> _TASK STATEMENT_
In the data that follows, find each line containing "screenshot" and copy it.

> _RECORDS FOR THIS TASK_
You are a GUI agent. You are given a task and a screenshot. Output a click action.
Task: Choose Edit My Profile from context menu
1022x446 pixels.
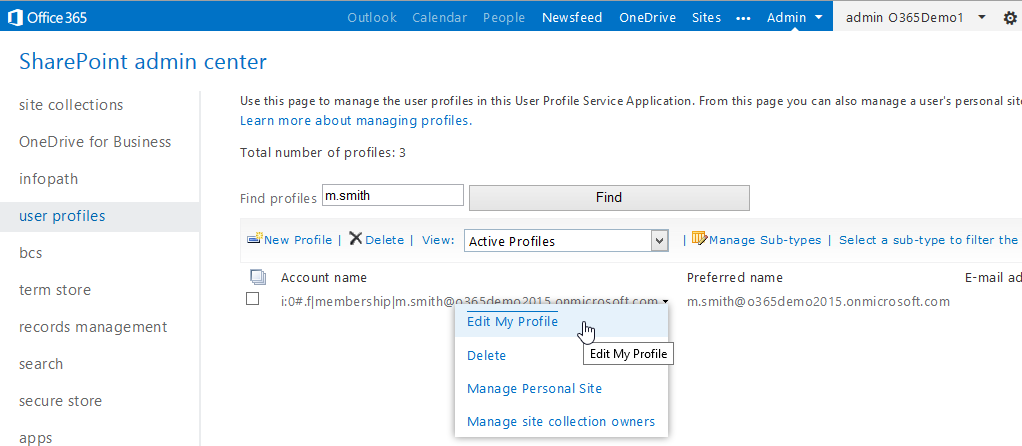click(512, 322)
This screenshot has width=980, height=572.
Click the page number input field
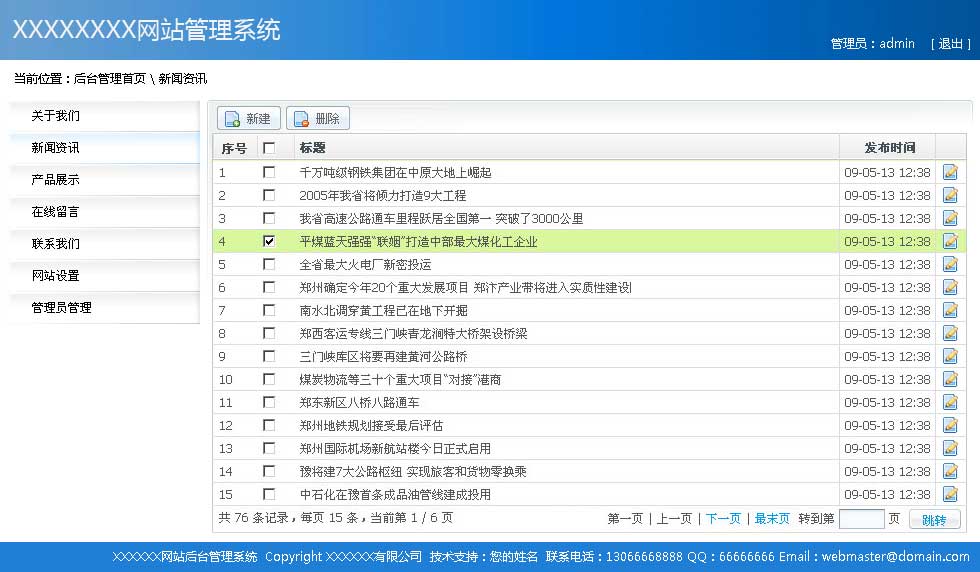(x=861, y=519)
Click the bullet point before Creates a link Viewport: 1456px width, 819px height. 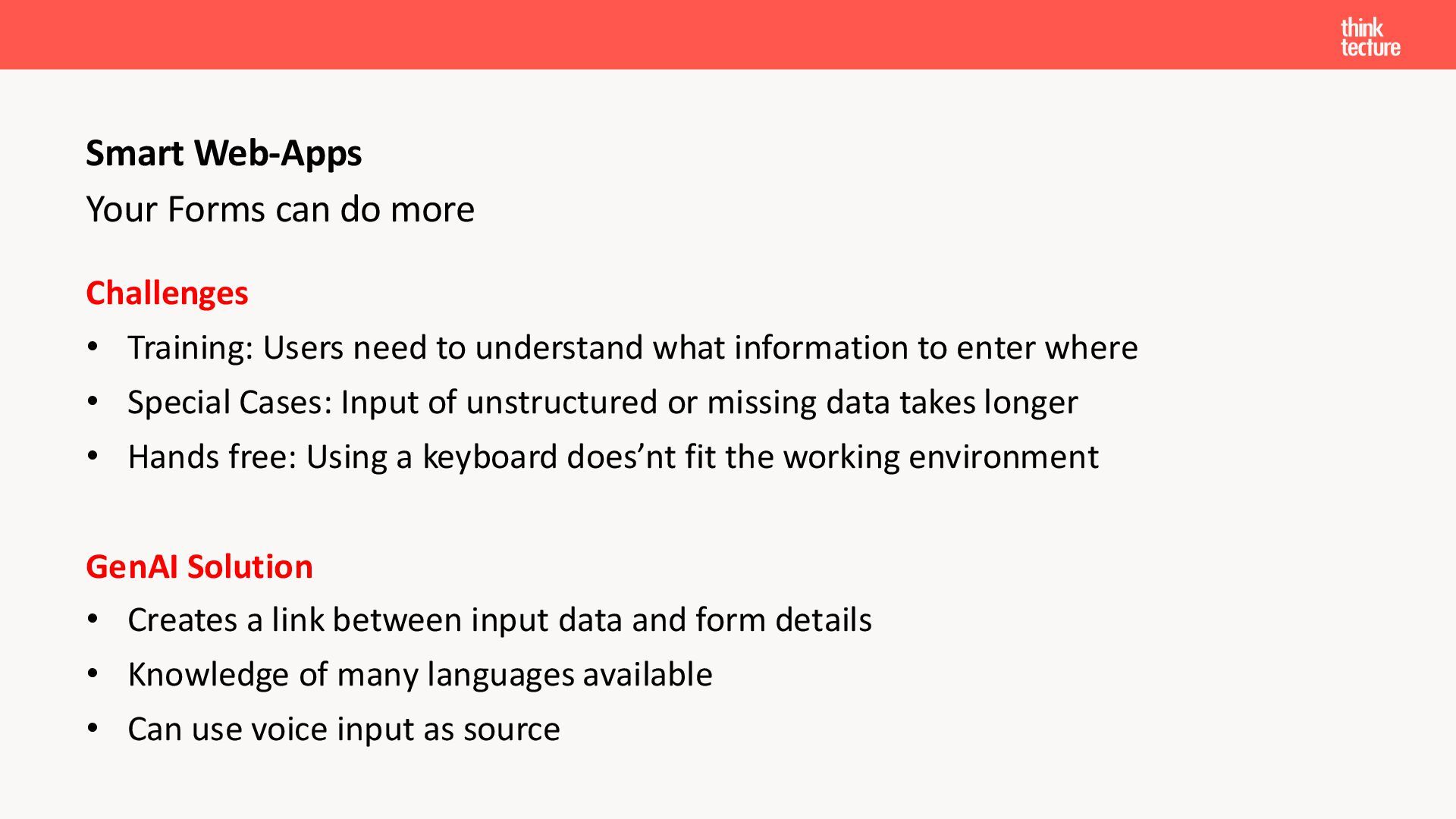pos(93,620)
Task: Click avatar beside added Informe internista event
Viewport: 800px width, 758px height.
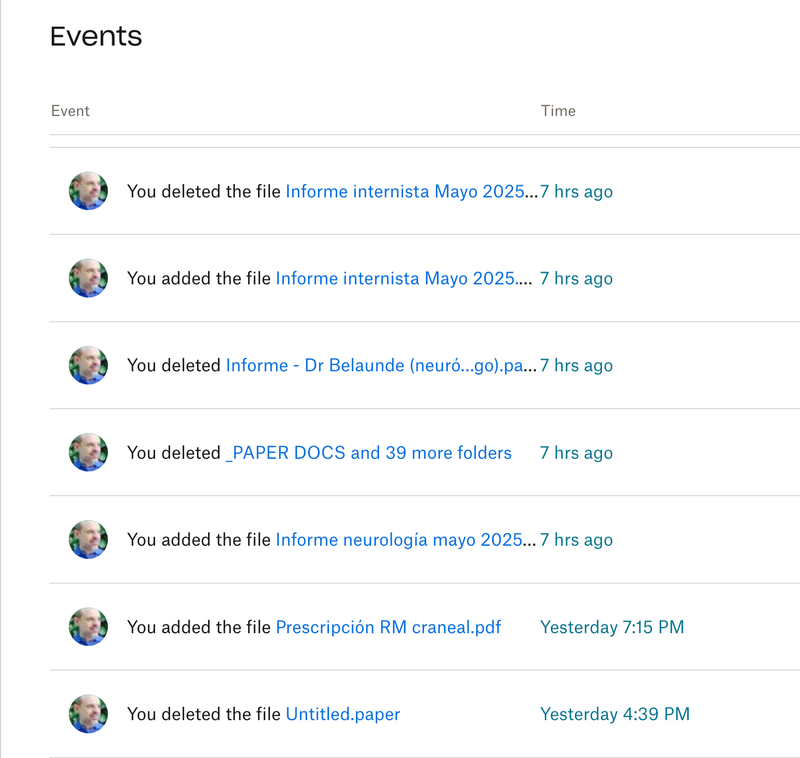Action: click(x=88, y=278)
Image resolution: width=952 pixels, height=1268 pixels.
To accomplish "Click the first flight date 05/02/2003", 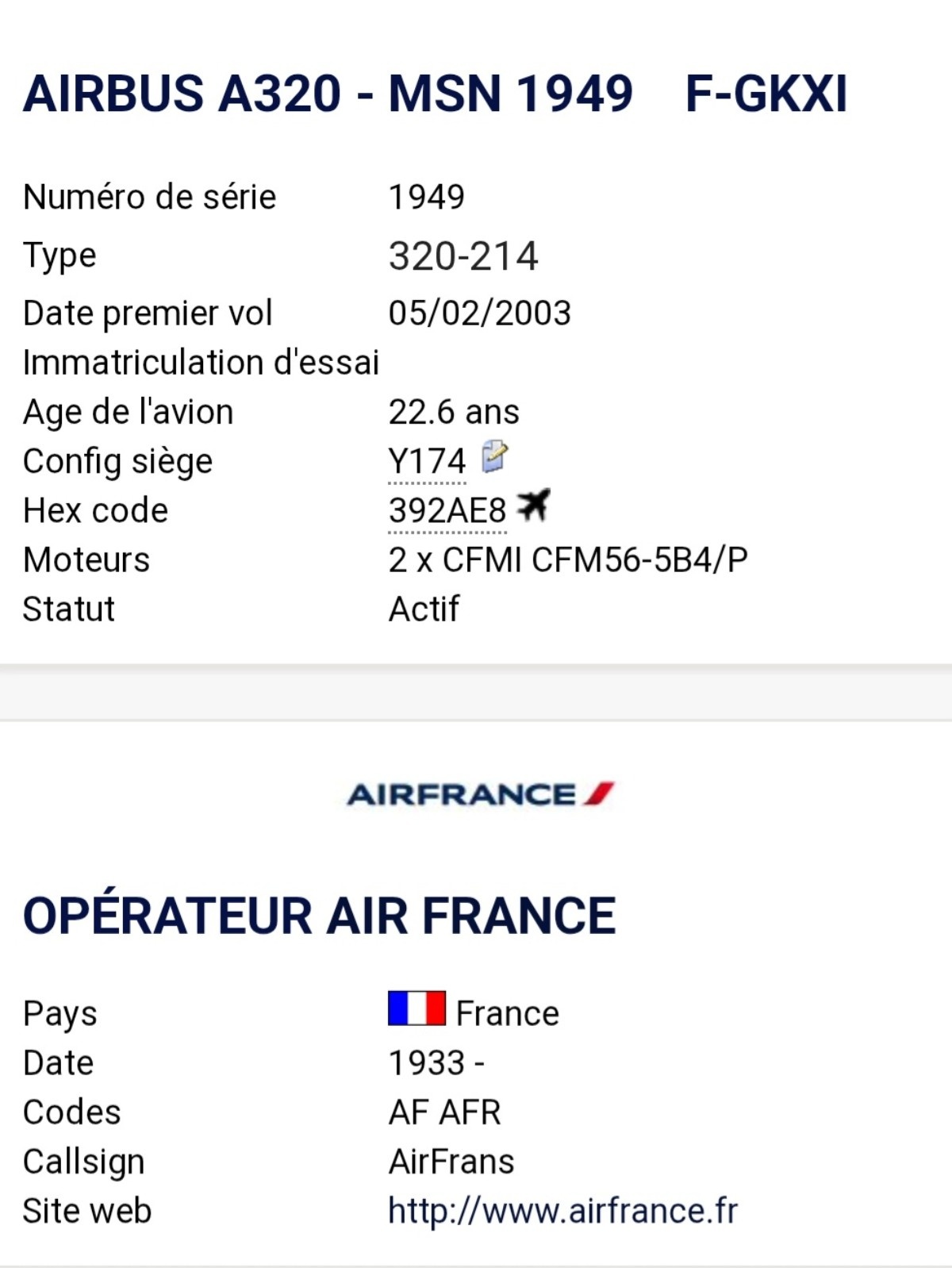I will [479, 313].
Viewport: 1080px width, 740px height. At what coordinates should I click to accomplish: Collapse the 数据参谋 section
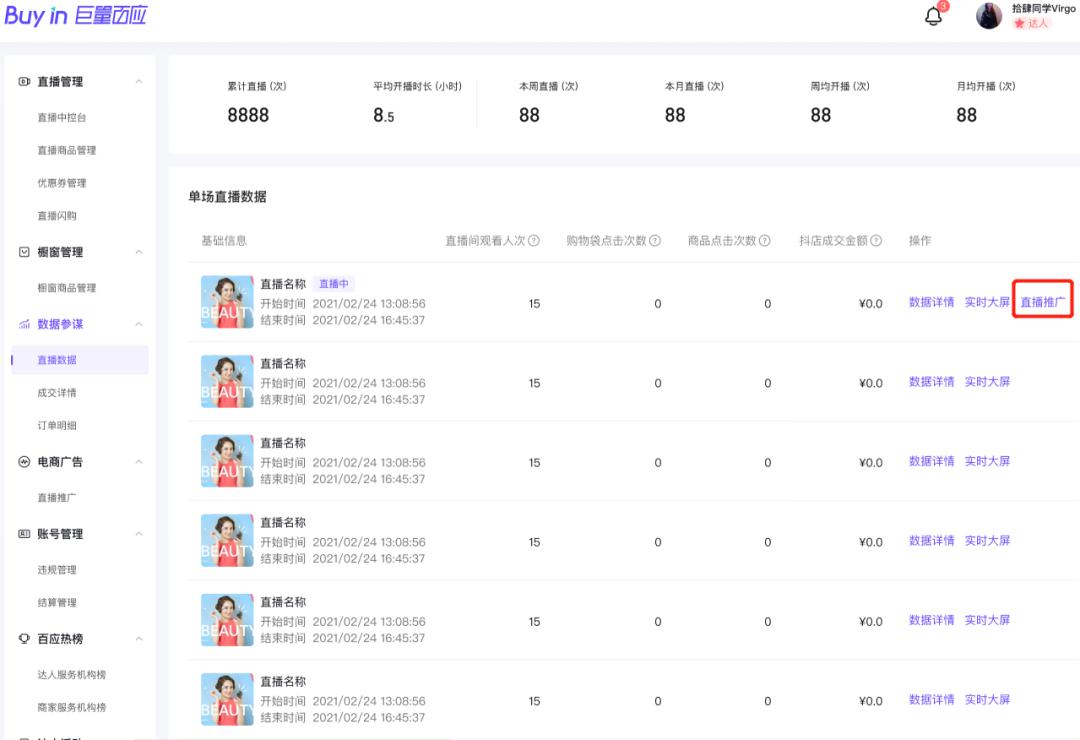[x=141, y=322]
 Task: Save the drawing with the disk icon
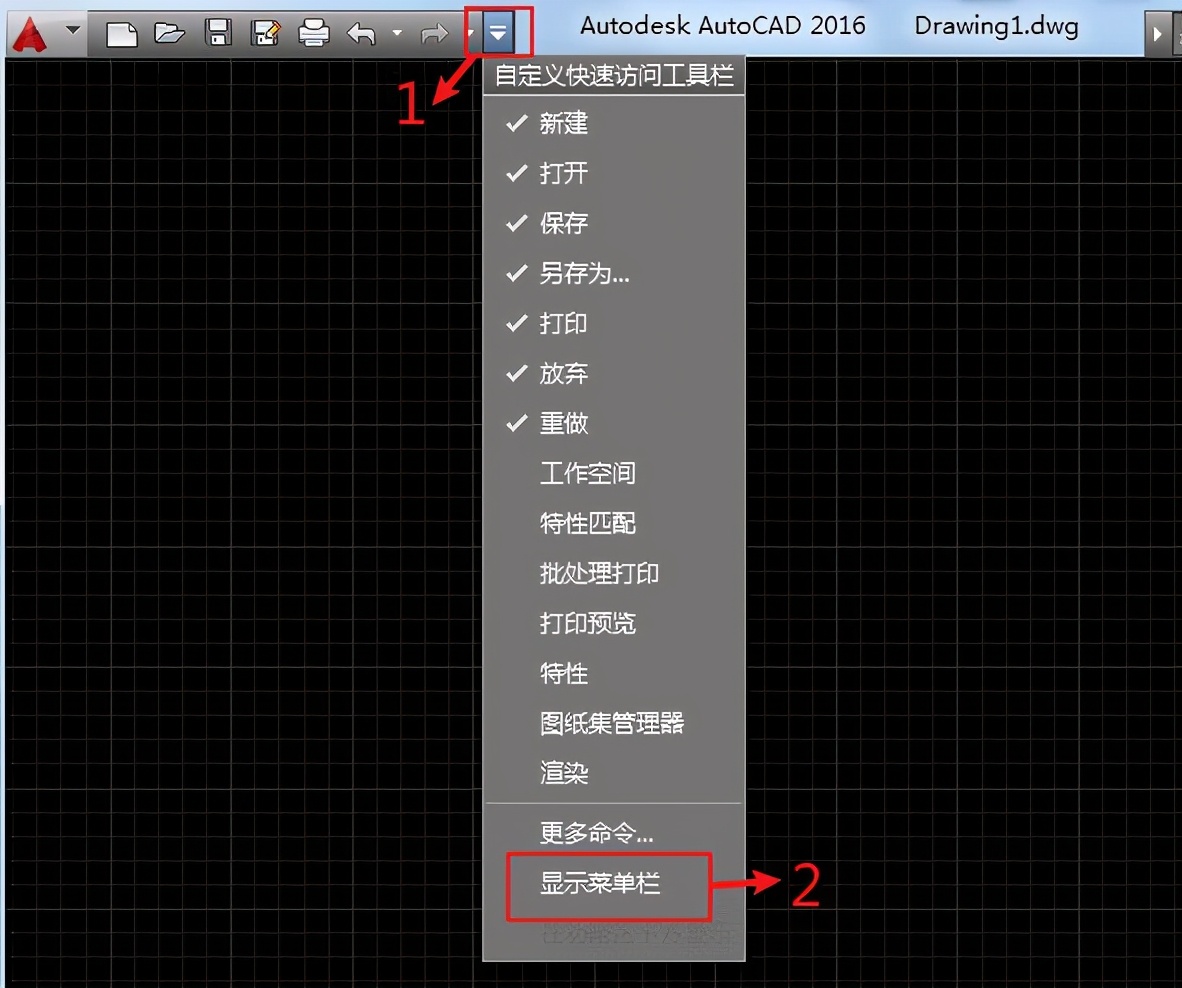pos(218,32)
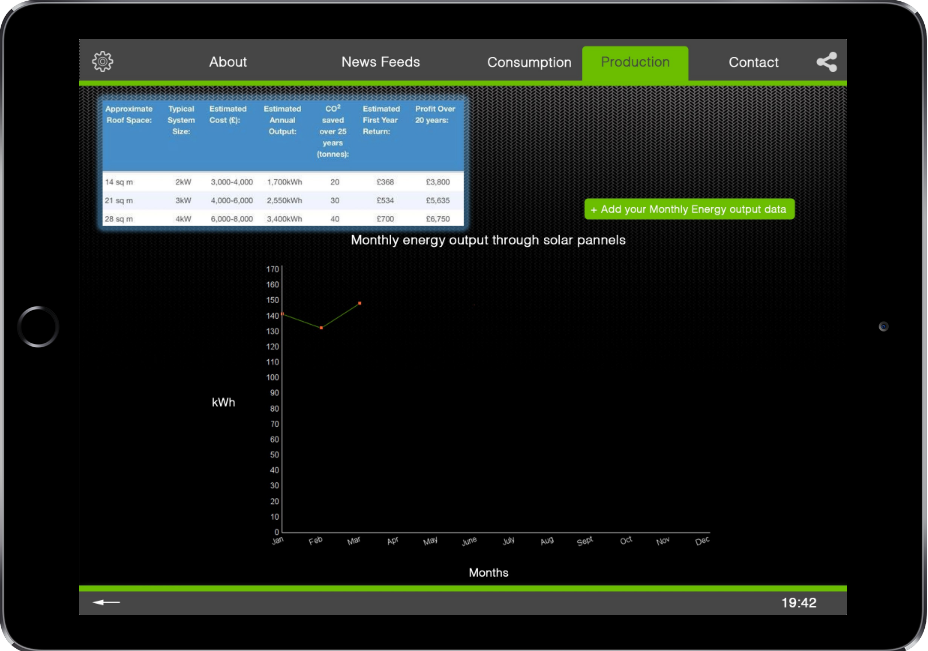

> _EXERCISE RESULT_
You are a GUI agent. You are given a task and a screenshot. Output a click action.
This screenshot has width=980, height=572.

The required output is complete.